The Three Prime Directives are as followed:

• Prime Directive 1: The system successfully accomplishes a useful task.
• Prime Directive 2: An external user can successfully install and use the system.
• Prime Directive 3: An external developer can successfully understand and enhance the system.

  Moving up a month to September, I've introduced an "Awesomely Nifty Thing" called ANT. Developed by the Apache Software Foundation, Ant is a tool for automating software build processes. Along with ANT came a project in October involving Robocode which introduced myself to the Automated Quality Assurance tools: Checkstyle, PMD and FindBugs. Checkstyle is a development tool to help programmers write Java code that adheres to a coding standard. PMD scans Java source code and looks for potential problems. FindBugs uses static analysis to look for bugs in Java code. By implementing ANT build files to adhere to one of these automated quality assurance tools, it was a simple task to build, test and compile a project to distribute to other users.
  At the dawn of November sparks the introduction of WattDepot which is a system for collecting and storing data from electricity meters for smart grid research and experimentation. To better understand the aspects of WattDepot, I've undergone some software Katas to familiarize myself to the WattDepot API manipulating various energy data and displaying them in a given fashion.
Not found in my blog, but from personal experience came the introduction of Continuous Integration (CI). What may CI be? Well, tying all the aspects of what I've introduced to you is an important technique for high quality software development. CI implements continuous processes of applying quality control — small pieces of effort are applied frequently.
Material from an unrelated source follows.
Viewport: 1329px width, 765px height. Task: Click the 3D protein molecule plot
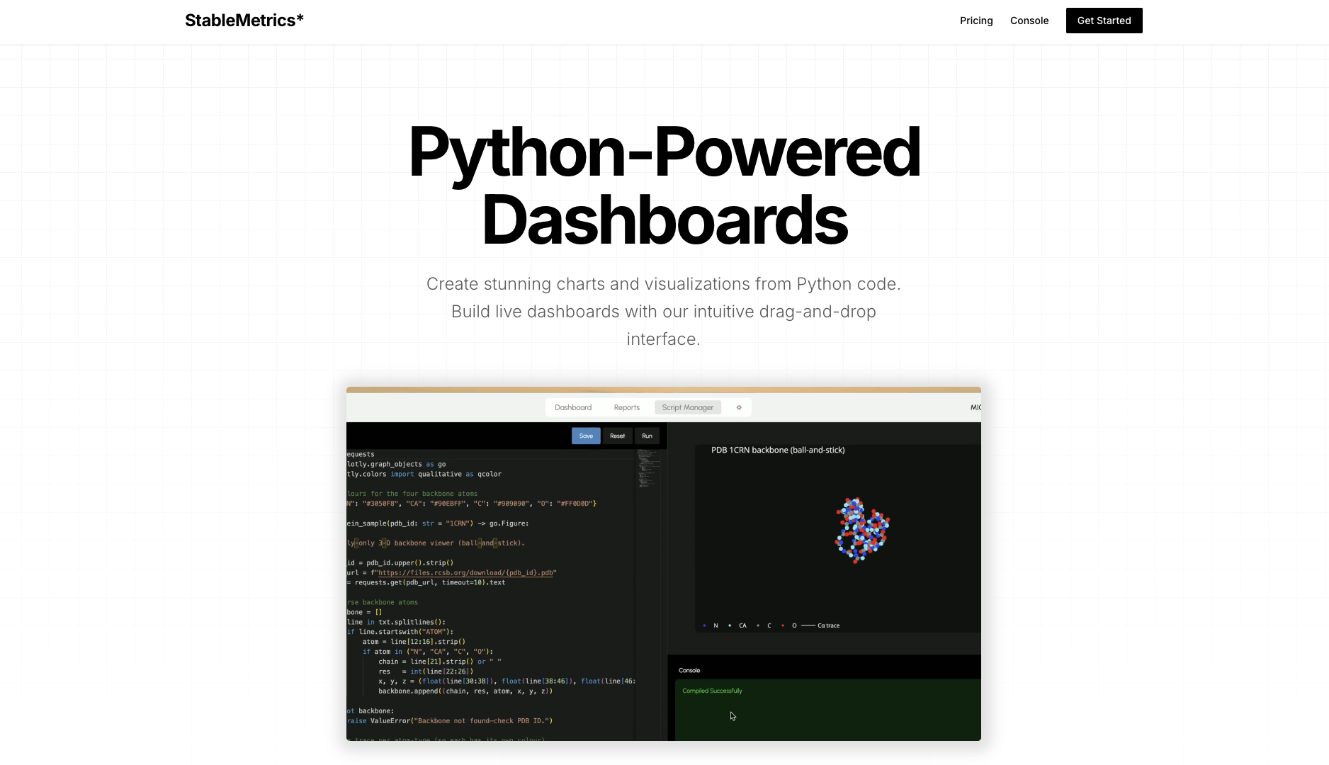(861, 530)

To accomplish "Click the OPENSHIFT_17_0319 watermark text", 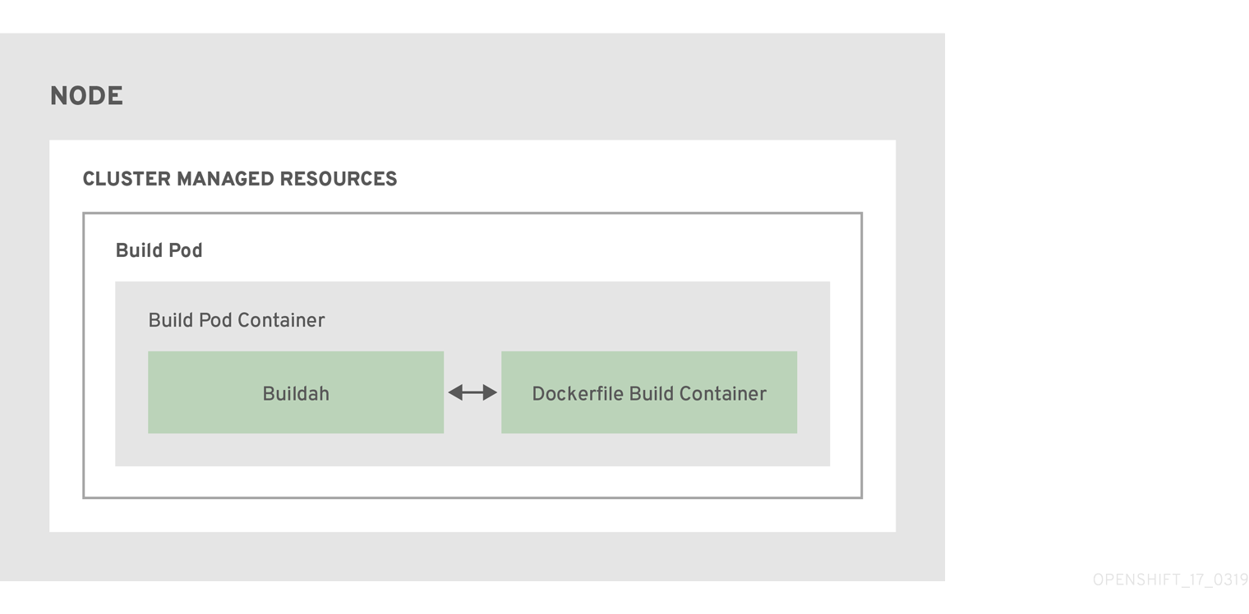I will [1170, 580].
Continuous integration improves the quality of software, and reduces the time taken to deliver it, by replacing the traditional practice of applying quality control after completing all development.
  Finally this led to the hale-aloha-cli-backr project highlighted in the previous blog entry which also brought up the topic of Issue Driven Project Management (IDPM). IDPM breaks up a project worked on by several members and is divided into small tasks or "issues". Each person completes their issues and updates frequently to adhere to the CI standards.

  Okay, so you're still here if you're reading this line. Let's go back to the review…

  As stated before, I got the opportunity to review another hale-aloha-cli project created by another group of people. In this review, I will evaluating the software incorporating all the things learned throughout these past months and basing them off the first thing I introduced to you: The Three Prime Directives.

Review question 1:  Does the system accomplish a useful task?
     This project is just like the project I've worked on with my group, so it's basically our project envisioned by another group. I obtained a copy for this project and ran as many commands to view the feature set of this team's project. It seems that the group implemented all the feature commands:

•      current-power [tower | lounge]
• Returns the current power in kW for the associated tower or lounge.

• daily-energy [tower | lounge] [date]
• Returns the energy in kWh used by the tower or lounge for the specified date (yyyy-mm-dd).

• energy-since [tower | lounge] [date]
• Returns the energy used since the date (yyyy-mm-dd) to now.

• rank-towers [start] [end]
• Returns a list in sorted order from least to most energy consumed between the [start] and [end] date (yyyy-mm-dd)

• quit
• Terminates execution

• help
• Displays a menu of all possible commands.

With all of these commands, they provide useful tools for displaying various energy data gathered from the Hale Aloha towers at the University of Hawaii at Manoa.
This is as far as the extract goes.